Pointing records for screenshots and pages:
* * *

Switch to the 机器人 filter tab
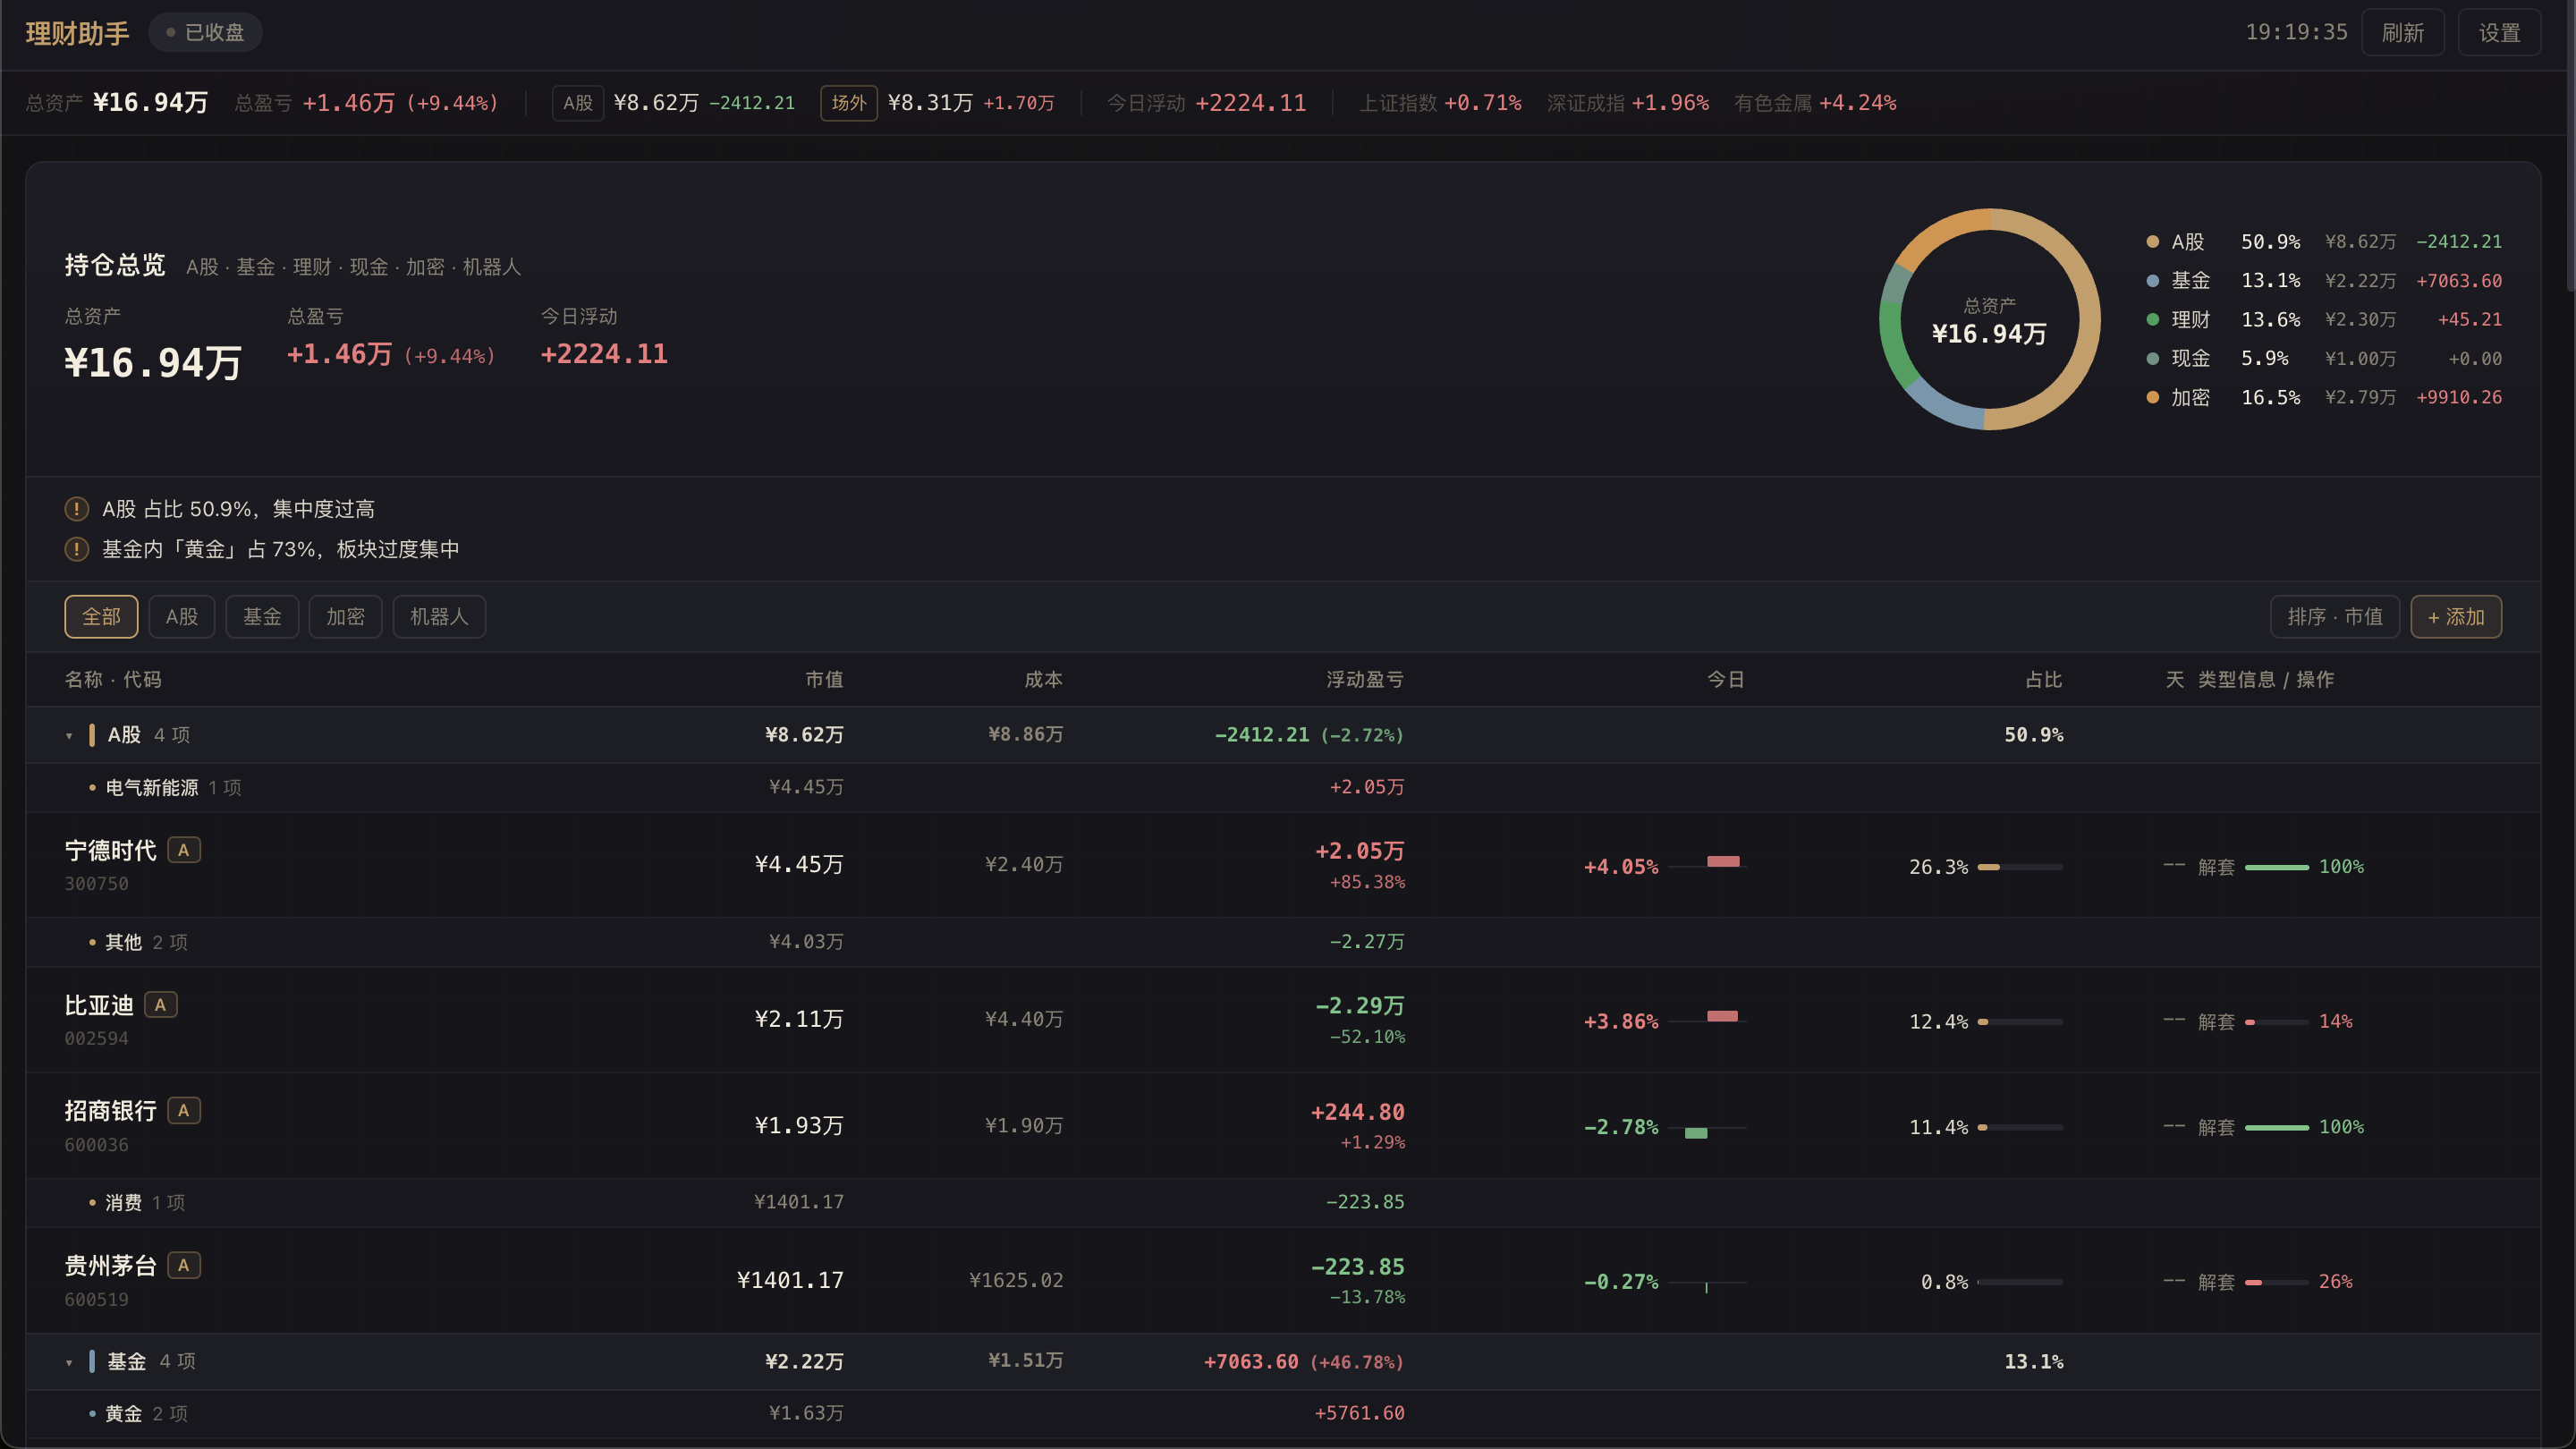(x=439, y=617)
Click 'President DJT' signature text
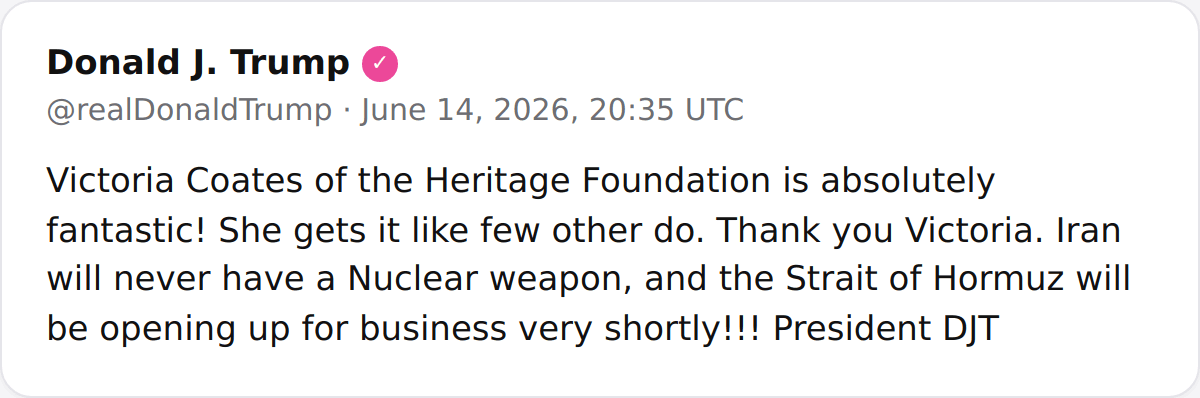 pyautogui.click(x=886, y=328)
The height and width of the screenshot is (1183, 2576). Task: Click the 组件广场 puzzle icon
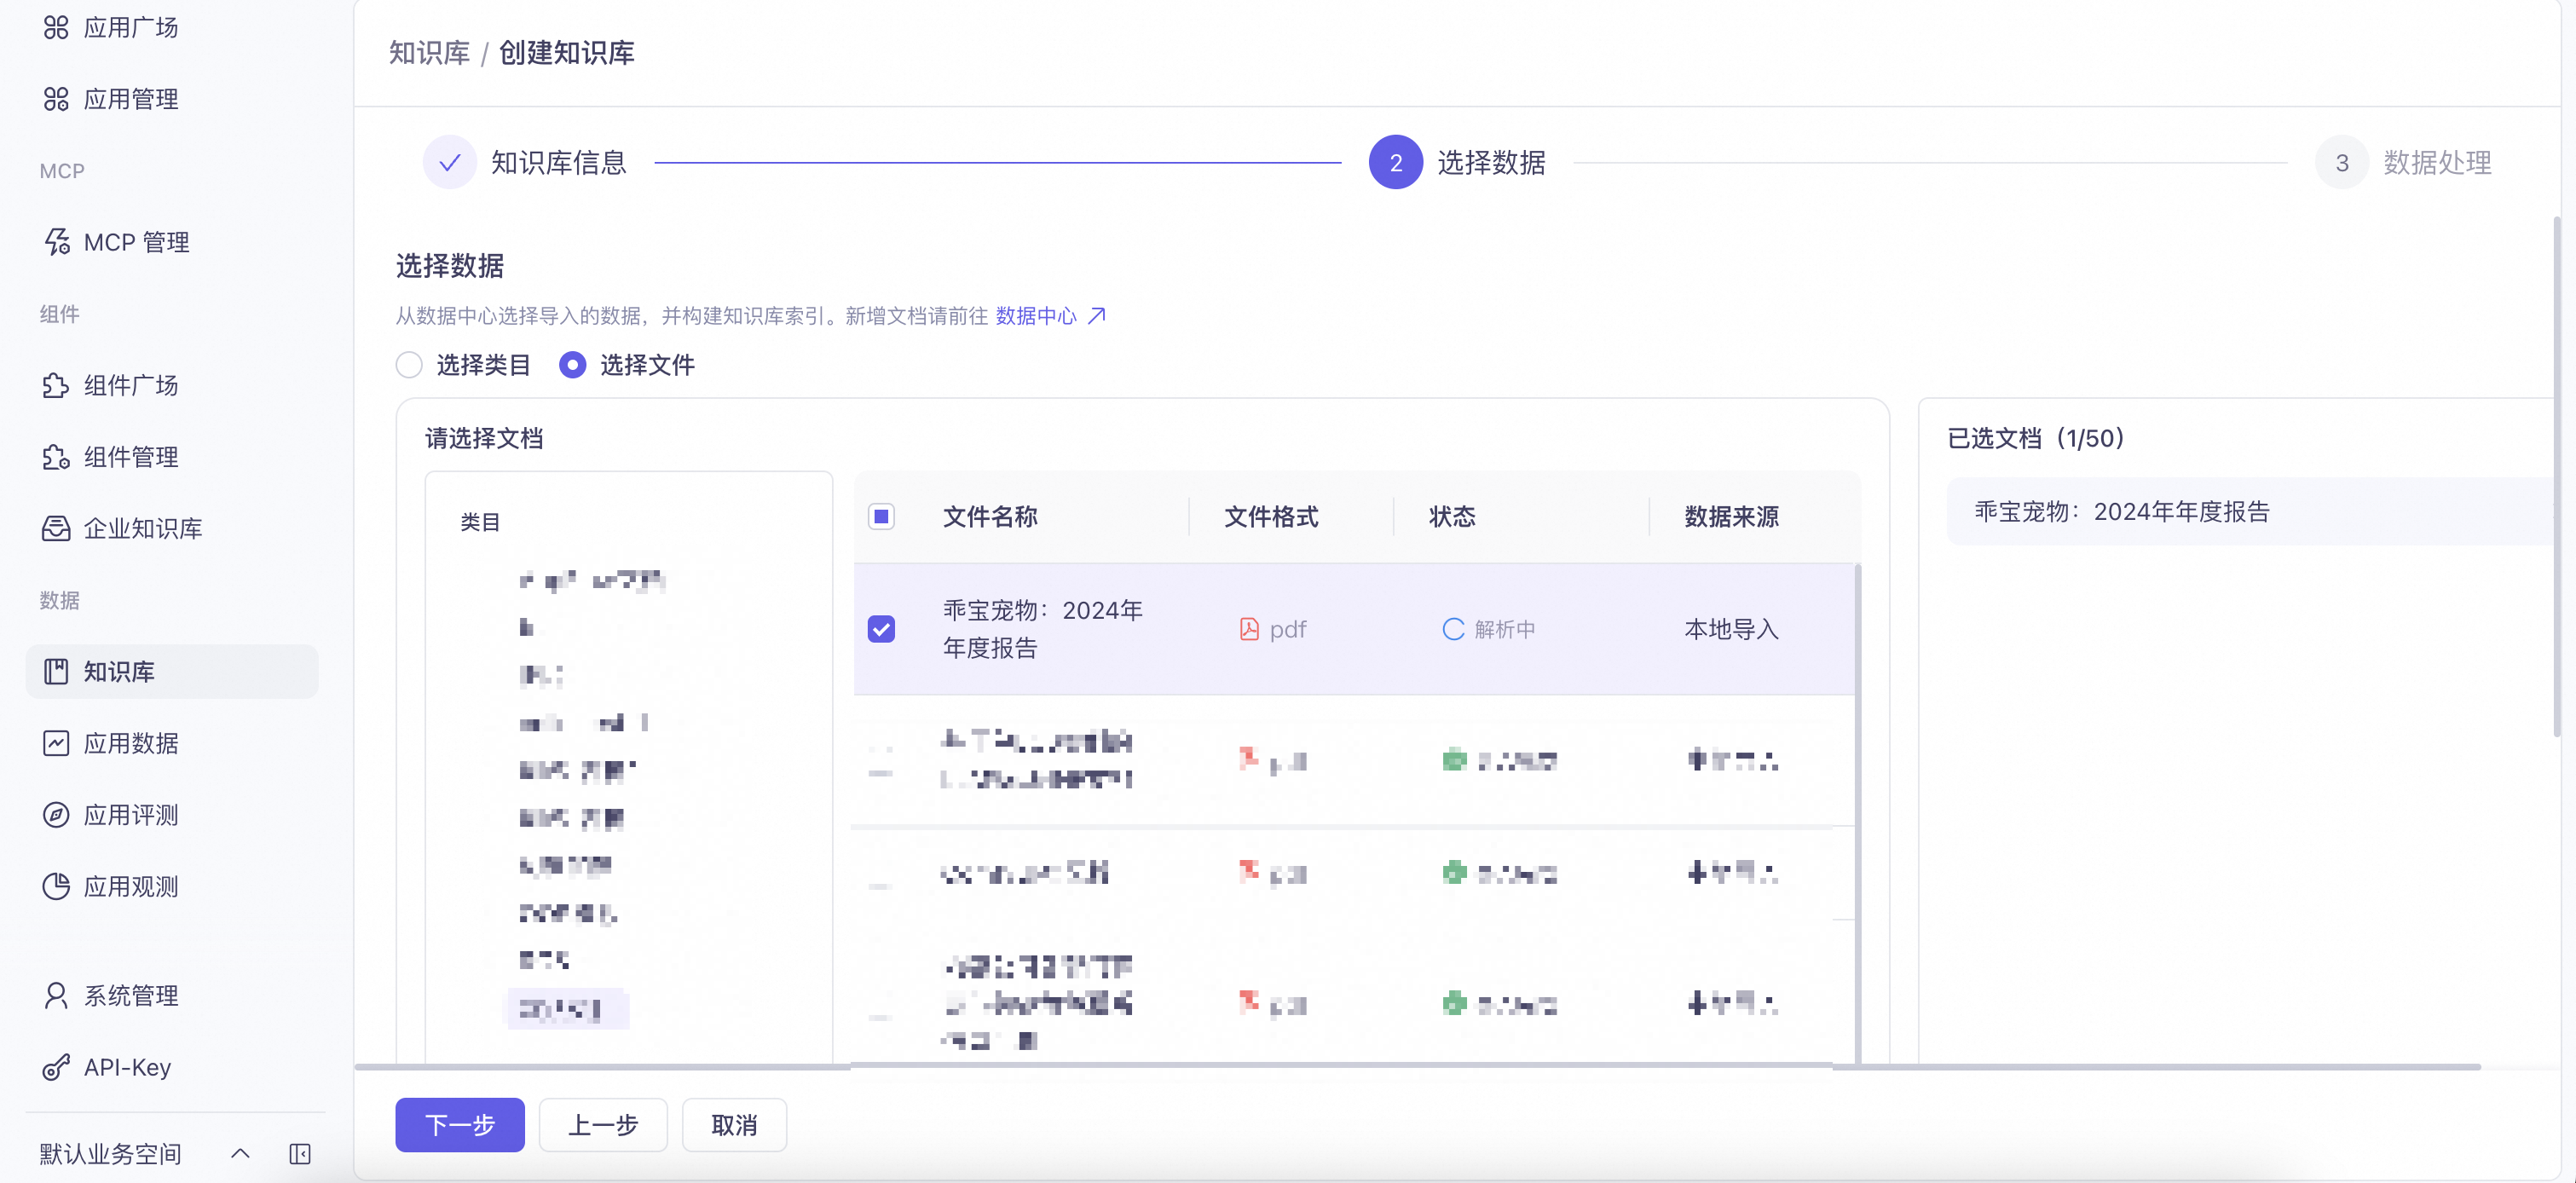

* * *

Given exercise: Render every line of the records as a Markdown table with the columns "Row" and "Text," numbering each row and skipping blank lines. Leave the pictures out.

Result of the task:
| Row | Text |
|---|---|
| 1 | Switch to the 机器人 filter tab |
| 2 | (x=439, y=617) |
| 3 | Click 'President DJT' signature text |
| 4 |  pyautogui.click(x=886, y=328) |
| 5 | The height and width of the screenshot is (1183, 2576). Task: Click the 组件广场 puzzle icon |